DATA FOR PROCESSING —
>>
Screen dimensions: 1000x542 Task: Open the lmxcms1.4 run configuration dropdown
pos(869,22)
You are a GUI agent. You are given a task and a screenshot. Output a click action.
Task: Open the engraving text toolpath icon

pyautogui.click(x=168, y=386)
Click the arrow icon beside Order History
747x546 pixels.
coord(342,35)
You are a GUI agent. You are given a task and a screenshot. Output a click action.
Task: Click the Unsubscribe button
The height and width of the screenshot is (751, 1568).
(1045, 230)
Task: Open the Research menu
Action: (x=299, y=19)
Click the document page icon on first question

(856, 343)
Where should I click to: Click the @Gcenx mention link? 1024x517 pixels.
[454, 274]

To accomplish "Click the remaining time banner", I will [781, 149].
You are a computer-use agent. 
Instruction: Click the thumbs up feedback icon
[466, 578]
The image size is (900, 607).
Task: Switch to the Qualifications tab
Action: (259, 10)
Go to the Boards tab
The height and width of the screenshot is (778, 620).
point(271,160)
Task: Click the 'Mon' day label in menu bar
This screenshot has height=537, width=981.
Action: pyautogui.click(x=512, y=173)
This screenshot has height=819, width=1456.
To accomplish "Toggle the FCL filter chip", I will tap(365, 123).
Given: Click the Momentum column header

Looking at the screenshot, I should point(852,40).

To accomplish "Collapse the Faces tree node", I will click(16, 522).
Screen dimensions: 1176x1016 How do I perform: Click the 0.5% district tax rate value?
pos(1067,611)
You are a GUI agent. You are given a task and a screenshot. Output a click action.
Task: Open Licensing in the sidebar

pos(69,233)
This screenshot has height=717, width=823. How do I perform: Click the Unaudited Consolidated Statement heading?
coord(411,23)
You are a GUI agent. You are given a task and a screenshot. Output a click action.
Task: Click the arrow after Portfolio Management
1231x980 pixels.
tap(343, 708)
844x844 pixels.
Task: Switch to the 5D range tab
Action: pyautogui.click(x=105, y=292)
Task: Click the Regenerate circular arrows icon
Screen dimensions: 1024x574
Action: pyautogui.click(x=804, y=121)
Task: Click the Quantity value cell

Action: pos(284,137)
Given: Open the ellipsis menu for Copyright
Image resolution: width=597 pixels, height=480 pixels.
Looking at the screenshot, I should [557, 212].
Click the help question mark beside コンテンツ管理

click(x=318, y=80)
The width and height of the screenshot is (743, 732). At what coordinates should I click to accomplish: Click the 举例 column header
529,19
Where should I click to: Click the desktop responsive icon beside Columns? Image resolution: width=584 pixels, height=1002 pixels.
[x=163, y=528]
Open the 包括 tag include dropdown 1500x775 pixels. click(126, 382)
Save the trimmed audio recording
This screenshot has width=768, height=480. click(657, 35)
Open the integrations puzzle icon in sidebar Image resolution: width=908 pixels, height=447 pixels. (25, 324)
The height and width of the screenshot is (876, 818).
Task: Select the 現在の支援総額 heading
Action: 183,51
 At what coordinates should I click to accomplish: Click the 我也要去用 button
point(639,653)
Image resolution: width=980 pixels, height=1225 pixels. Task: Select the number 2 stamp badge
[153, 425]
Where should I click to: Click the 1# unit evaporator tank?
<<
TASK TO CARRY OUT — Of all the entries above, output exactly the lines between the one holding "Click the document" and the one holding "This screenshot has height=819, width=1456.", inclusive.

PROBLEM SOLUTION —
Click the document page icon on first question

(856, 343)
Where should I click to: Click the @Gcenx mention link? 1024x517 pixels.
[454, 274]

To accomplish "Click the remaining time banner", I will [781, 149].
You are a computer-use agent. 
Instruction: Click the thumbs up feedback icon
[466, 578]
The image size is (900, 607).
Task: Switch to the Qualifications tab
Action: (259, 10)
Go to the Boards tab
The height and width of the screenshot is (778, 620).
point(271,160)
Task: Click the 'Mon' day label in menu bar
This screenshot has height=537, width=981.
Action: pyautogui.click(x=512, y=173)
This screenshot has height=819, width=1456.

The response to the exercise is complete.